JPMorgan’s Marko Kolanovic sees something he hasn’t seen before.
Namely, a paradoxical conjuncture that finds equities mired in a correction (or even a bear market), even as stocks are up more than 20% in 2021.
“Over the past four weeks, small-caps and value stocks entered a correction [and] high beta stocks have sold off ~30%, entering a bear market,” Kolanovic wrote Friday, describing “a paradox” that finds US stocks down, on average, nearly 30% from this year’s peaks, and the median stock off more than 20%, even as the market itself is poised to notch a stellar 2021.
He described that disparity as “unknown” to JPMorgan, and suggested it’s indicative of a heretofore unheard-of “overshoot” vis-à-vis selling pressure on cyclical value.
There is, of course, a macro narrative — a “rationale,” if you like. The Omicron variant sparked a risk-off move beginning the day after the Thanksgiving holiday, and that subsequently collided with Jerome Powell’s official abandonment of the “transitory” inflation narrative. US equities (the S&P, I mean) dropped for two straight weeks, then rebounded sharply. This week was a mess, for lack of a more eloquent adjective.

....

* [Set exercise a]:
Show every line of the listing that contains the word "tool". Case counts.

* [Data shown]:
....

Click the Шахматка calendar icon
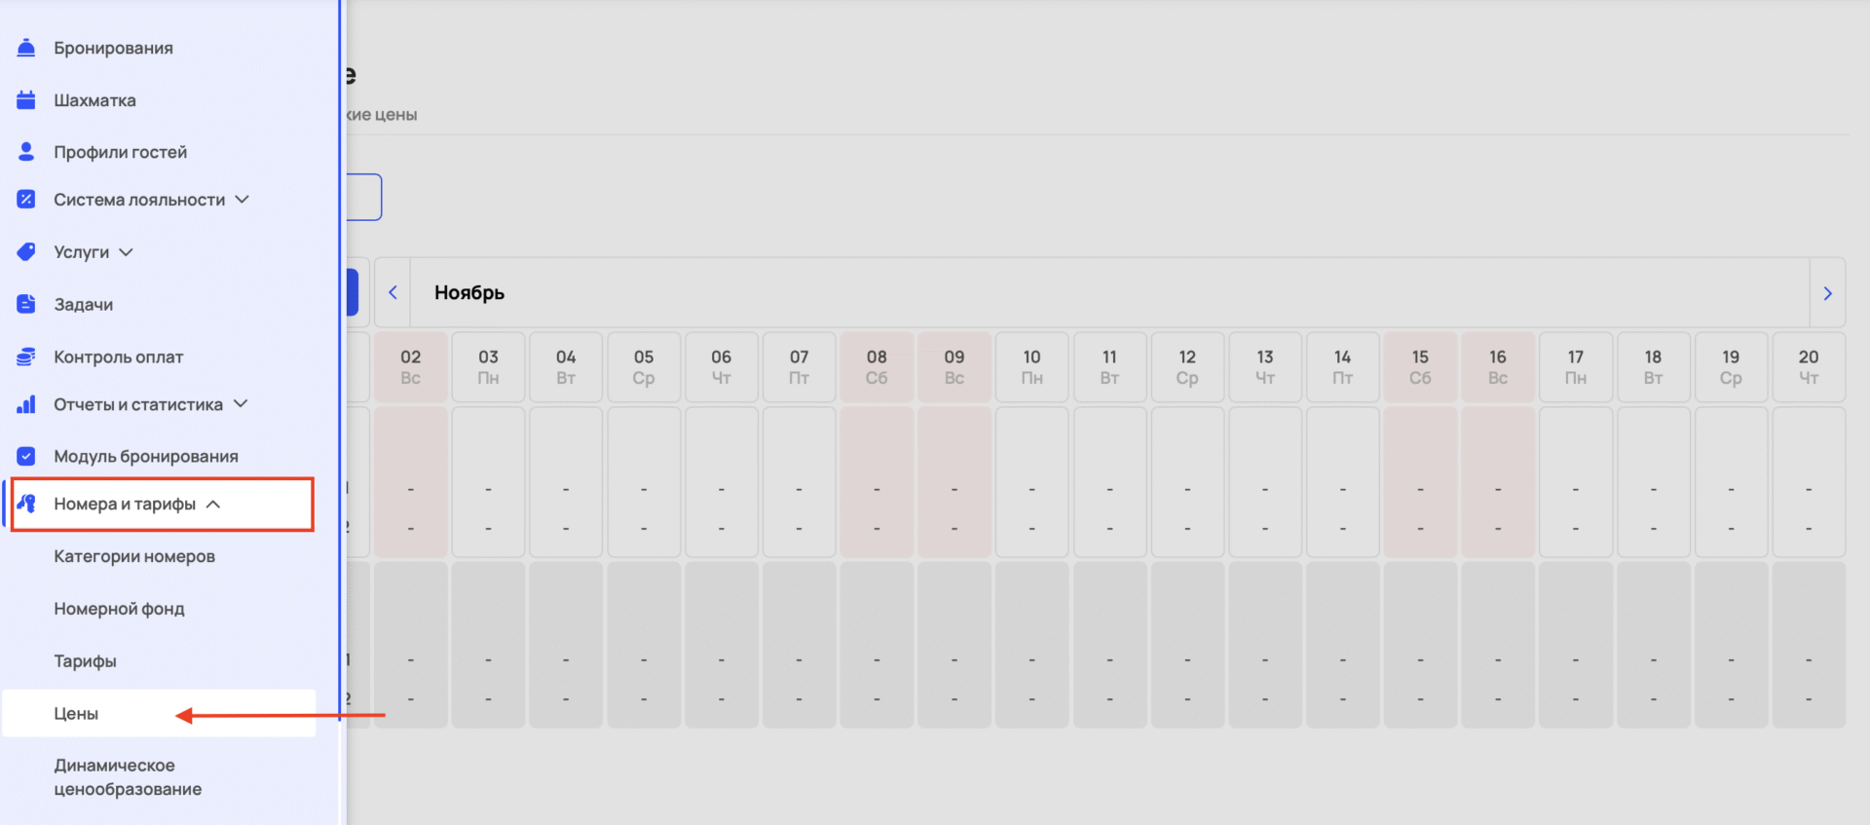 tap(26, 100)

....

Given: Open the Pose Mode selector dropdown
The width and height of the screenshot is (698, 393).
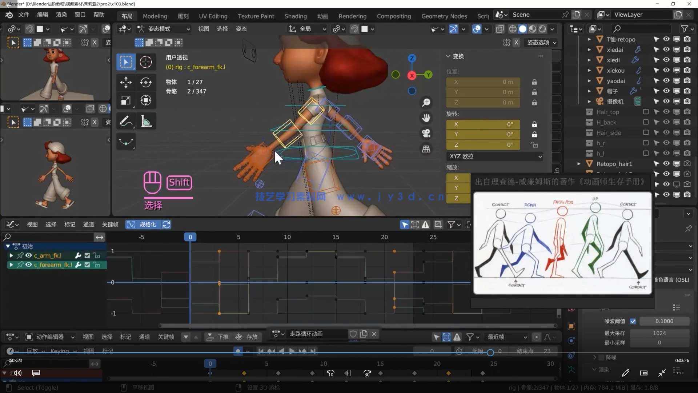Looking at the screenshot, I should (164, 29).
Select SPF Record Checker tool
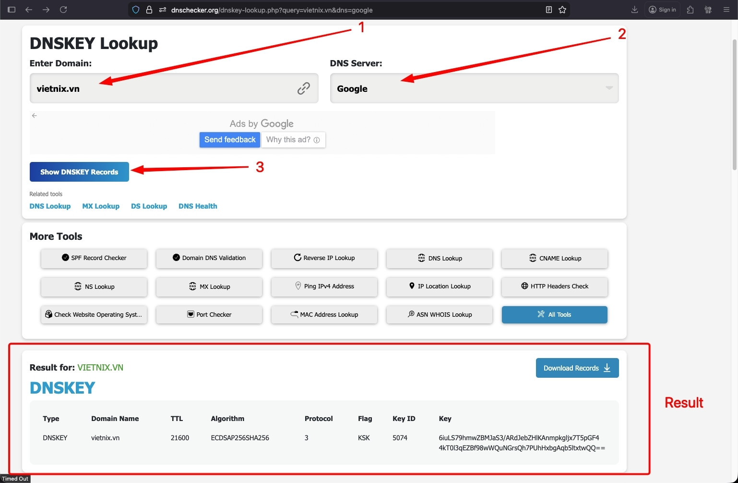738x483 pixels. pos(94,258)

....

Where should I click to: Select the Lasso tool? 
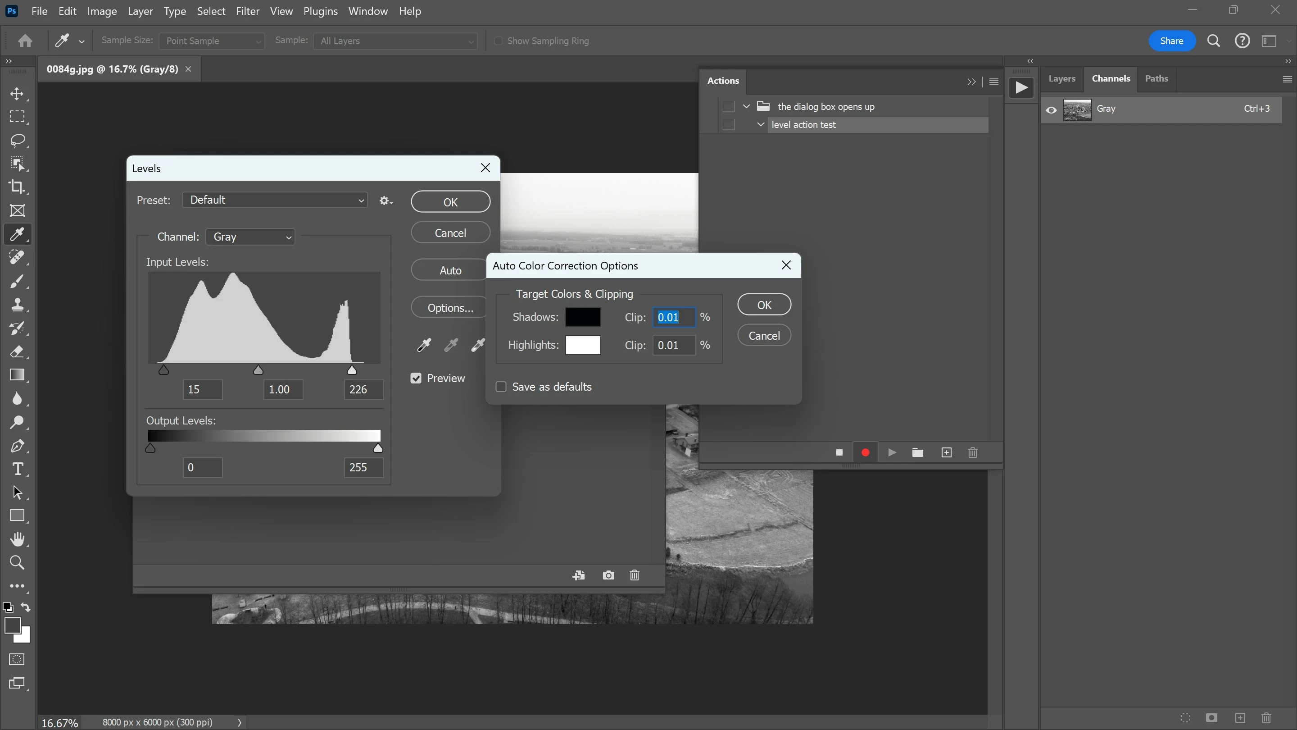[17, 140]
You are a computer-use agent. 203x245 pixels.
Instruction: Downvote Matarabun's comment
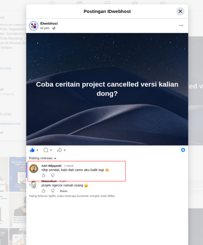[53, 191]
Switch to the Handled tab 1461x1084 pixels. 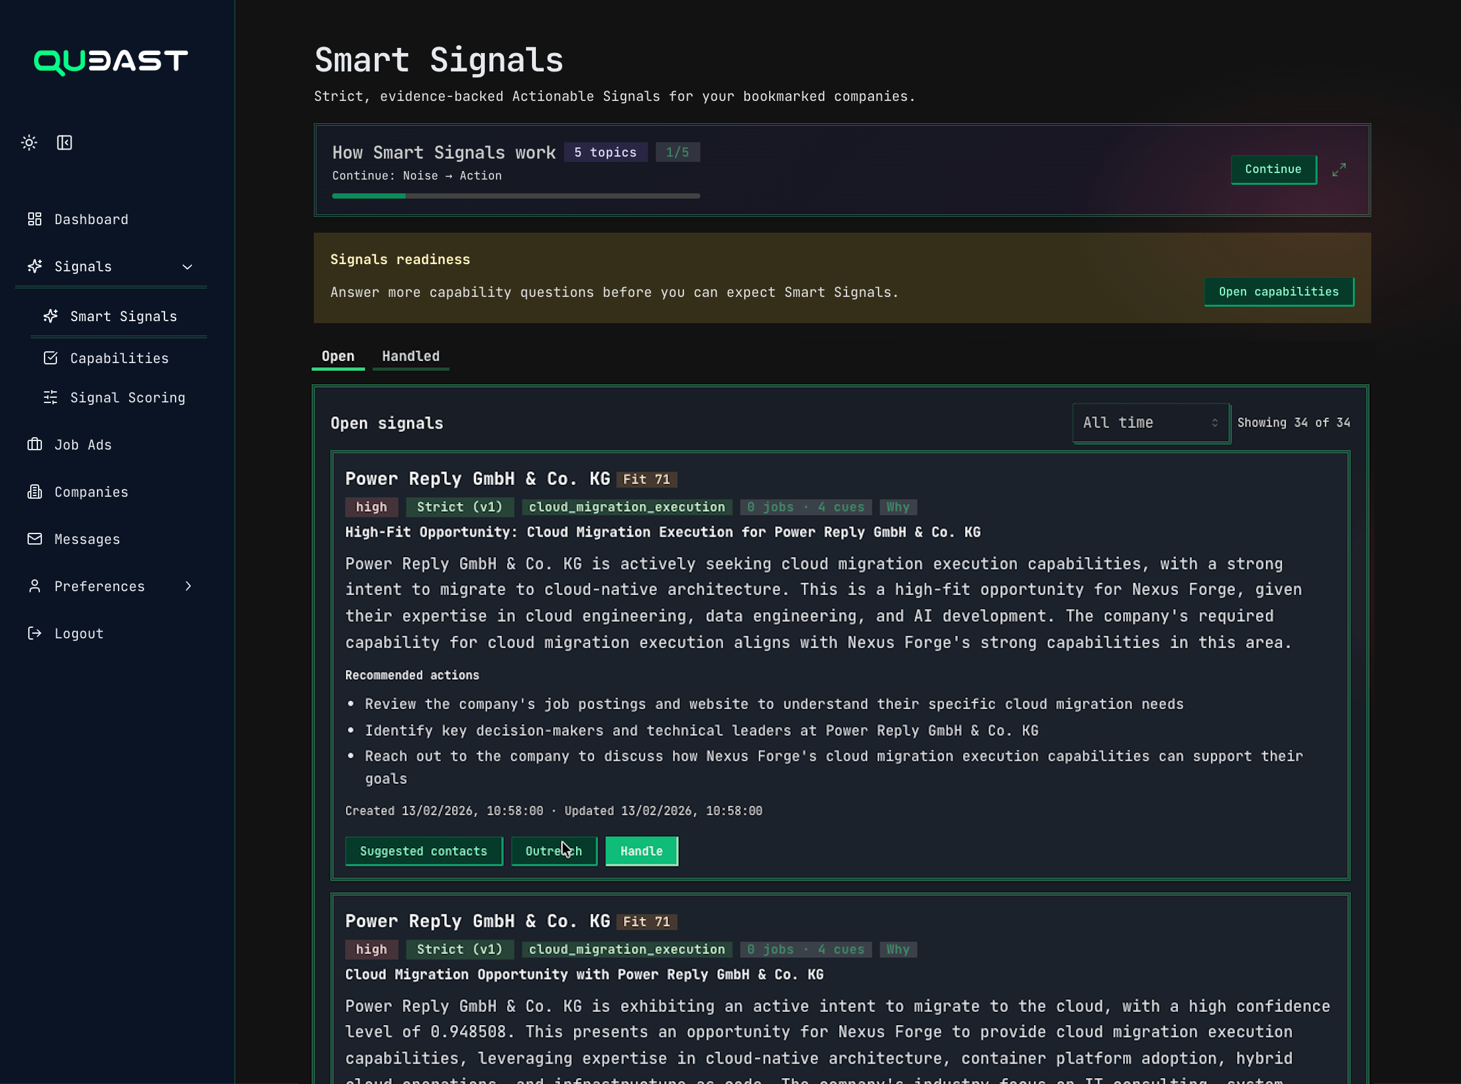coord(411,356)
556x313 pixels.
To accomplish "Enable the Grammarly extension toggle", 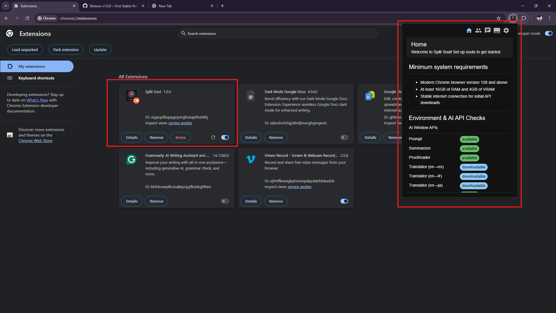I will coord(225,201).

....

* [Set exercise b]:
In the market excerpt, rewrite the paragraph beginning "There is, of course, a macro narrative" more briefly.

* [Written reply a]:
Select SPF Record Checker tool
Where should I click to: Select the Lasso tool? 

* [Written reply b]:
There is a macro rationale. The Omicron variant set off a risk-off move starting the day after Thanksgiving, which then collided with Jerome Powell's official abandonment of the "transitory" inflation narrative. The S&P fell for two straight weeks, then rebounded sharply, and this week was a mess.